What a year so far. We have been tracking the far too slow response of the Federal Reserve to acknowledge the great supply chain pinch that was created by the great pandemic, and then exacerbated by the great cash giveaway caused by an unfortunately timed election.
Over the last year, we have seen a Fed that finally recognized this profound mismatch between constricted supply and consumer demand that has been augmented by government checks in the mail. Of course, if it had seen what many economists saw, it might have responded in time. Nonetheless, the Fed’s policy to increase interest rates is starting to take hold.
In the absence of a thoughtful policy to alleviate supply bottlenecks, for which the Fed has no control, especially compared to thoughtful national industrial policies, all the Fed can do is try to limit demand. The federal government can soak up excess demand by reducing its spending or by soaking up excess consumer cash through tax increases, but few elected officials have the courage to do that. The Fed is far more constrained because all it can do is raise the interest rate.
An increase in the rate it offers banks if they come seeking short term loans to shore up their mandated cash reserves has the effect of discouraging lending. Banks choose to lend less because of the Fed’s actions, and hence fewer homes are constructed and mortgages issued, and fewer cars are purchased or malls and other commercial properties built. These policies are working. While there has been a shortage of new cars, so these sales are not suffering, used car prices have fallen, as has home prices.
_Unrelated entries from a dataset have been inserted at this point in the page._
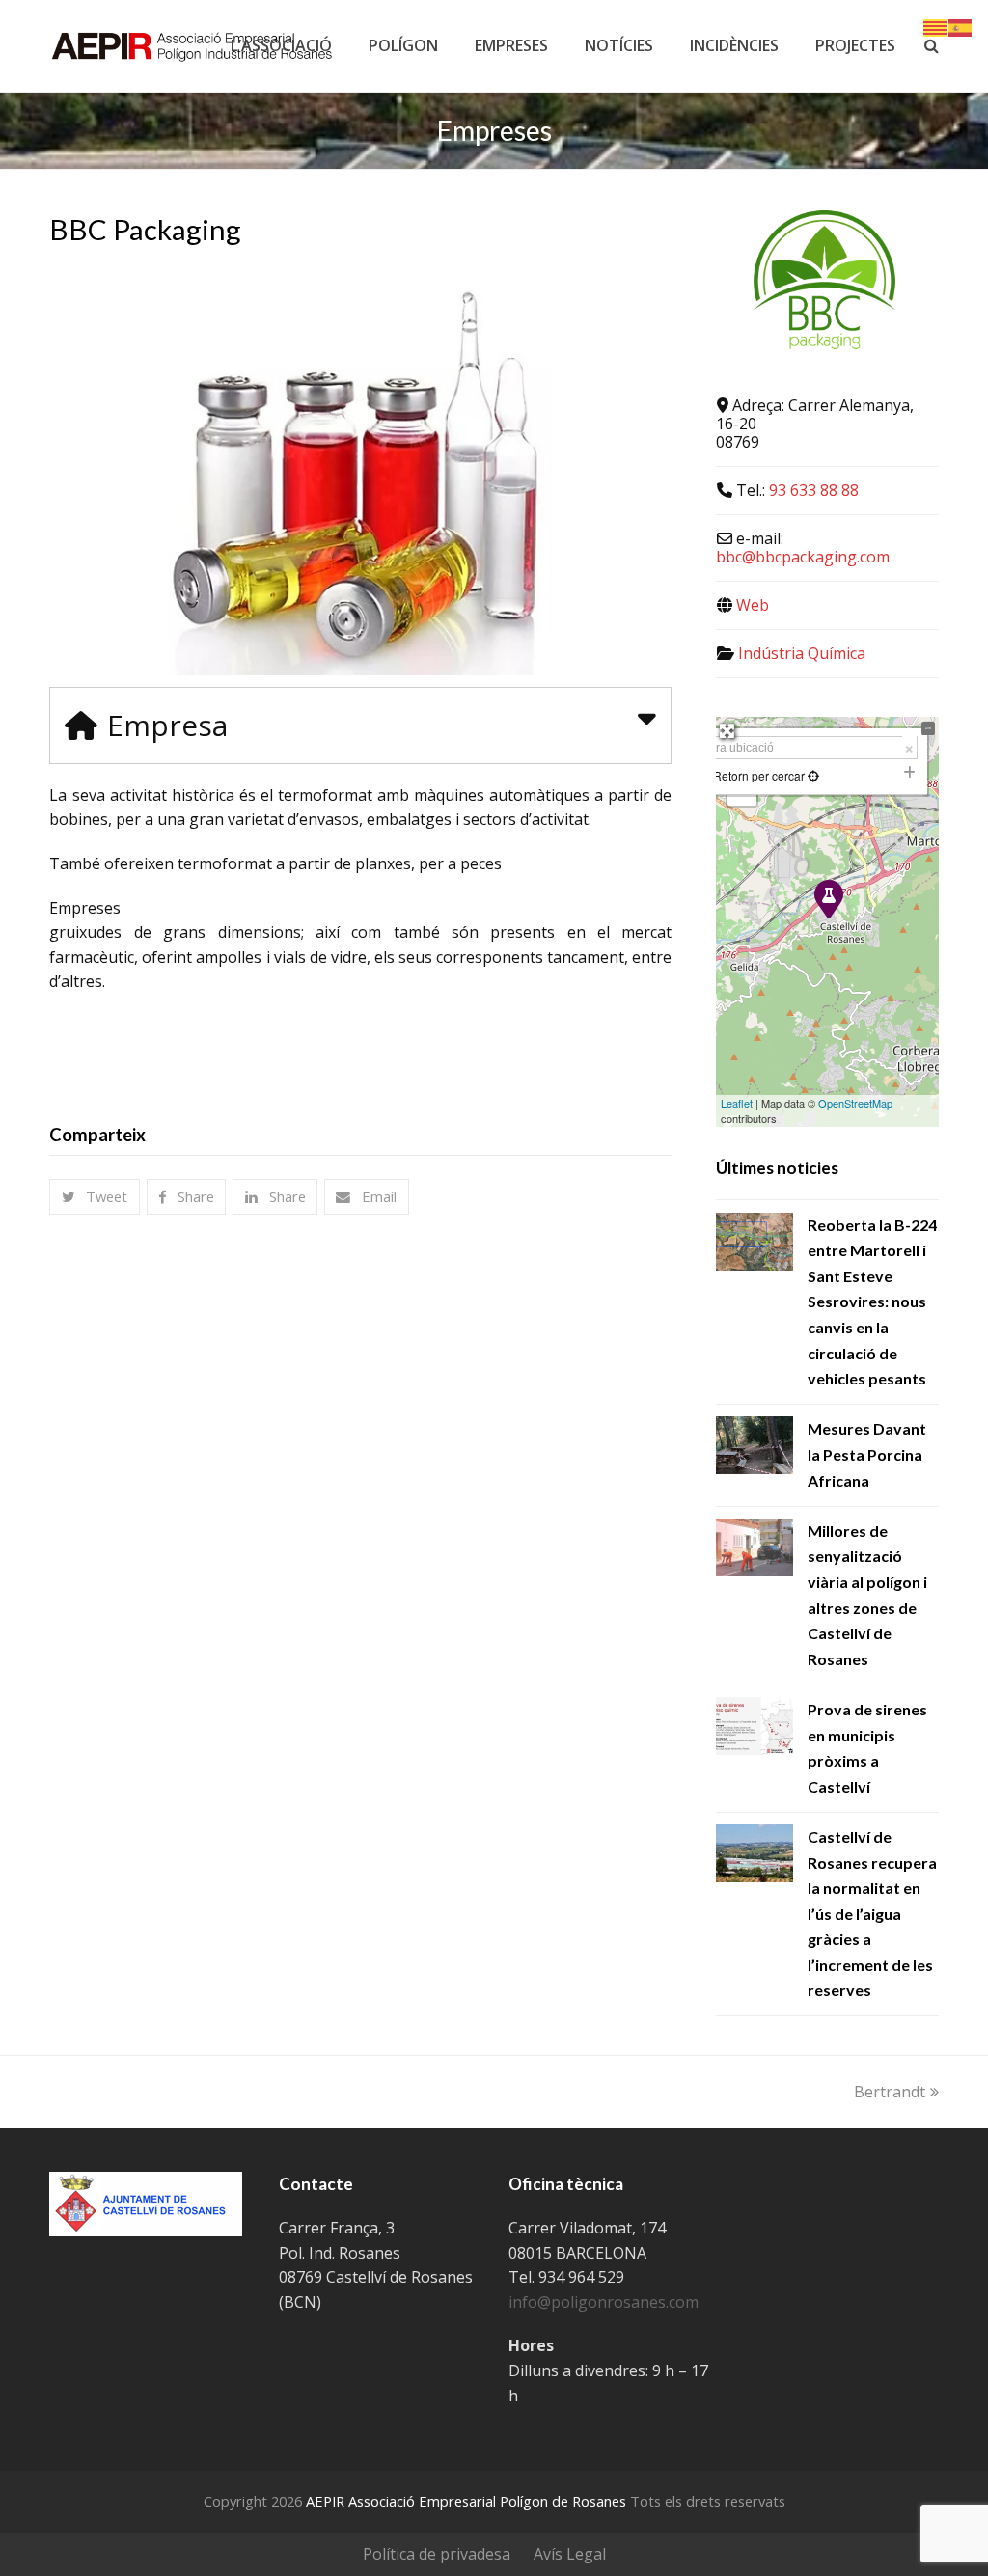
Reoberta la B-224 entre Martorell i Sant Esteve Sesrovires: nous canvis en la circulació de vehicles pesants (872, 1302)
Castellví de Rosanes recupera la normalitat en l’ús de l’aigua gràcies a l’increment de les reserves (872, 1913)
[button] (94, 1197)
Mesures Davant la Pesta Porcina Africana (867, 1454)
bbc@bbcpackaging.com (803, 556)
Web (752, 605)
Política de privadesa (436, 2553)
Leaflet (737, 1102)
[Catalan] (935, 26)
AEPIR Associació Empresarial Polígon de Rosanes (466, 2500)
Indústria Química (801, 653)
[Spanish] (961, 26)
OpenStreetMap (855, 1102)
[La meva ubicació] (812, 775)
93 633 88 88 (814, 490)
These are the economic transmission mechanisms the Fed hoped would succeed, and they are working to avoid the runaway inflation that is every Fed’s fear. Consumer balances are decreasing, wage increases arising from too-tight labor markets is abating, and nominal spending is not keeping pace with price increases, which means the actual quantity of stuff purchased is declining.
In this blog we have been tracking not the trend toward moderating increases in the price level at the consumer and producer level over a year, but rather the more revealing annualized increases over three and six months. The Friday publication of the monthly Producer Price supports this trend. The data from this week showed still strong job creation, but moderating producer price increases that have now fallen to an annualized rate of 3.6%.
Clearly, the policy to slow demand is working. Perhaps even the strength in the jobs market also means that supply constraints are abating too. Strong economic growth in the last quarter, after two quarters of negative growth, seems to support this supply strengthening. We must still wait and see how our expectations net out over the next few months, but I expect things will be much clearer by April.
Meanwhile, I believe the Fed will soon depart from its stated goal of raising interest rates substantially and at every opportunity. They will probably raise their discount rate again at next week’s meeting, but by half a point rather than the three-quarter point they had indicated earlier.
Then, the Federal Discount rate will be in a more traditional range. If we find that indeed inflation is beginning to moderate as the analyses in this blog has indicated, and if the job market continues to hum along nicely, the technical recession we observed from two quarters of economic decline may end more quickly than most could have imagined.
We are not yet out of the woods though. Other countries, especially those dependent on the price of energy imports, are still suffering high inflation. Countries like the United States and Canada, despite our unusually low energy prices, by international standards, are still part of an international economy for which many of its members are facing double digit inflation. Should these problems push them into stagflation, we will be along for that ride. It may show up in our stock market rather than in continued inflation, and that loss of wealth will further constrain price increases. Unfortunately, the Fed can’t take its foot off the brake until international markets stabilize too, for fear of an inflation backlash. Hold on to your horses.
We are still left in the U.S. with a very high level of new debt that has doubled over the past decade and a half, and a portion of the labor force who have either prematurely retired or the middle aged men who may never successfully find their way back into the post-COVID labor market. That said, it is nice to see that the worst could be past us, at least in the absence of significant fiscal mismanagement.